__TASK DIRECTIONS__.
Please return every line from the entries that has the string "click" in it.

Segment Open

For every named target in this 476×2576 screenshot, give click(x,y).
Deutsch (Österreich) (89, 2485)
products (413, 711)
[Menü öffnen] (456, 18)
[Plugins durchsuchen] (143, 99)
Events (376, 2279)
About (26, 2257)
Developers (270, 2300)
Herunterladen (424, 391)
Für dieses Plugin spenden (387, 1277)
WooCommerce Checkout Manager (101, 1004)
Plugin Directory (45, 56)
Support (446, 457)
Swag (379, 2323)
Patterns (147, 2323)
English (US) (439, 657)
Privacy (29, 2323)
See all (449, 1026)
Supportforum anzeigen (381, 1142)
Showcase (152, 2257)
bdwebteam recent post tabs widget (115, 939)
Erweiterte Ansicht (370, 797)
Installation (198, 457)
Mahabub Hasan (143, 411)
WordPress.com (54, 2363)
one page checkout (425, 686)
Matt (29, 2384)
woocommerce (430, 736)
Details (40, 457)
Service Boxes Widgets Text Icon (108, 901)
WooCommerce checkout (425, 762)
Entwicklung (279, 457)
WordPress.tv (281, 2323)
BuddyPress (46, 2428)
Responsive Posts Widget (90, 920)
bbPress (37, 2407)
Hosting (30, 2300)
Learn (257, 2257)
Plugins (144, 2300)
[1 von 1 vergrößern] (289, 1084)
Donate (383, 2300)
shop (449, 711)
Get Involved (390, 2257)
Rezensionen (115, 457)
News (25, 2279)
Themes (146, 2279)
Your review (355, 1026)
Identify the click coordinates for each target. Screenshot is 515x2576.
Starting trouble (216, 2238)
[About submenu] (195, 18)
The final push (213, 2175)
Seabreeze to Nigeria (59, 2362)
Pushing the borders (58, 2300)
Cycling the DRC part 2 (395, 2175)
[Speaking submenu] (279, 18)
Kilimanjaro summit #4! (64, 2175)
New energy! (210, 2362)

Segment Closed

__ANSWER FOR THIS EXERCISE__.
For every named target in this 476×2576 screenshot, give click(x,y).
Identify the click coordinates for each target. Screenshot is 515x2576.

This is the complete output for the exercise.